As a photographer and visual storyteller, he realised that he needed to find a compromise that everyone would be comfortable with, so drew for a camera that he wasn’t expecting to need. “I was photographing at the time with a large format polaroid camera, and I said: ‘Hey, why don’t we use this – I’ll take the photograph in the way you want, I give you the polaroid and, if you’re comfortable with it you can give it back to me,’” he explains. They agreed, Hammond took the photograph, and after waiting a minute or two for it to develop they handed it back to him.
This would become Hammond's way of photographing others in comparable positions. From then until 2019, he has travelled across the world to several countries – from Cameroon to Malaysia, via Russia – where there are laws criminalising the activity or existence of LGBTQI+ people. In each situation, he would repeat the same process – take someone's picture, show it to them and ask if he could keep the final result. “It started this process, which became very collaborative from a safeguarding point of view,” he says. “Folks weren’t going to contribute to this story if they thought it was going to put them in danger."
A number of the polaroid portraits have been collected and presented in Hammond's new photobook, Where Love Is Illegal. Invited into the homes of LGBTQI+ people, who often had to hide and bury their identities, Hammond encouraged them to dress and express themselves how they wanted, before giving them the final say on whether they wanted to show the world.

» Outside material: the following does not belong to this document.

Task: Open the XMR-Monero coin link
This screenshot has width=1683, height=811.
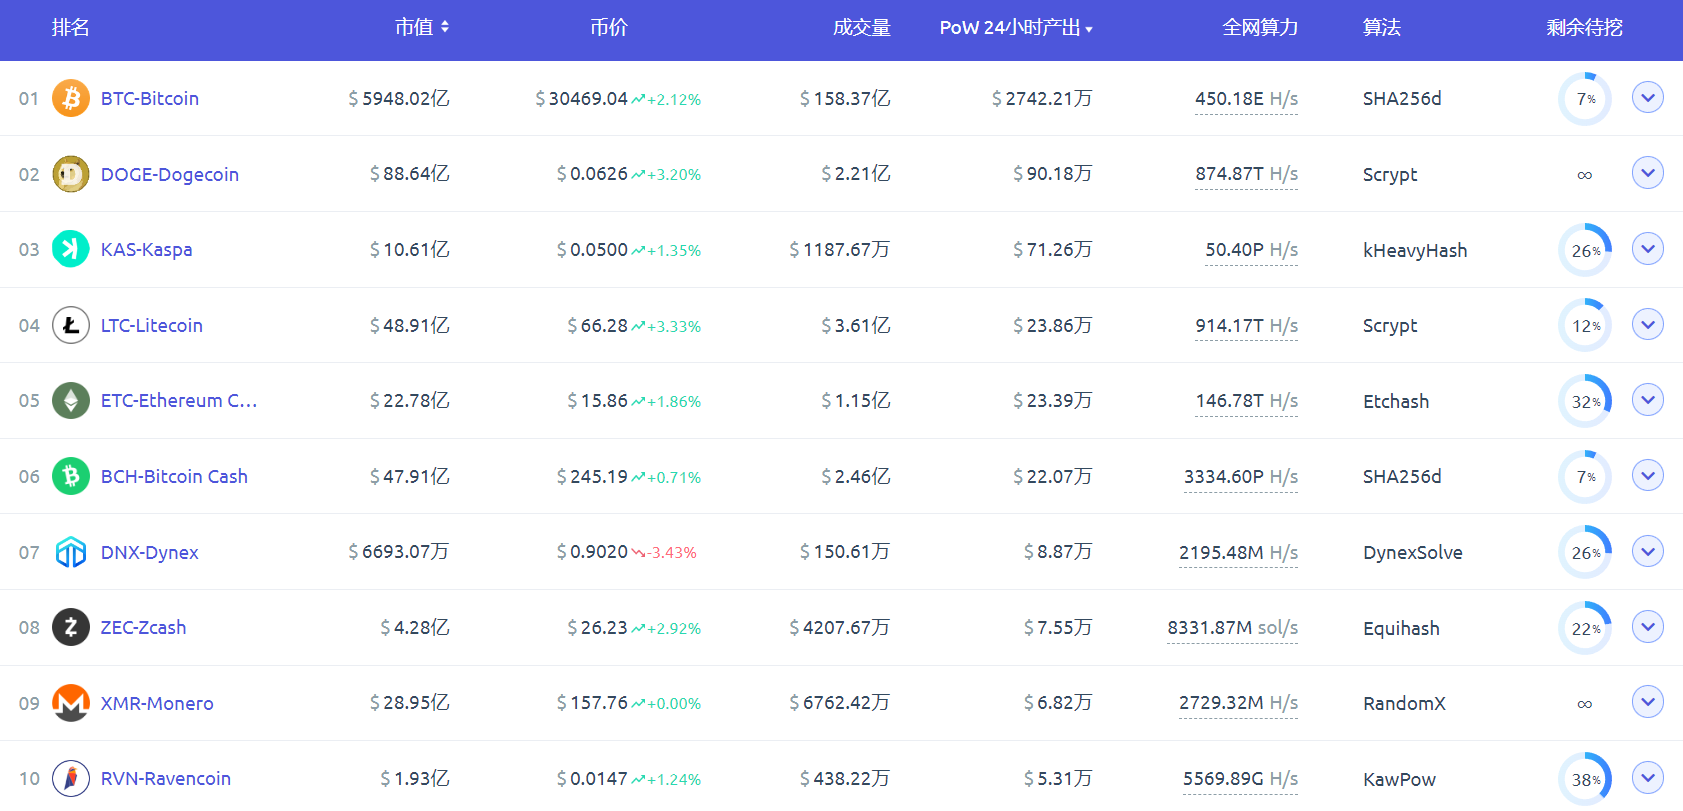Action: click(x=157, y=703)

The pictures are intimate, tender and beautiful, but filled with tension. Behind each image is the knowledge that so many people and communities live in fear of being fully able to express themselves, lest they could face imprisonment – or, in extreme cases, the death penalty. However, the images also speak to the resilience of LGBTQ+ communities all over the world, no matter how visible they might be. “Wherever you go, there’s queer folks,” Hammond says. “It doesn’t matter how much you deny it, and as much as there are folks who try to stomp out this scourge of homosexuality – gay folks and queer folks around the world persevere.”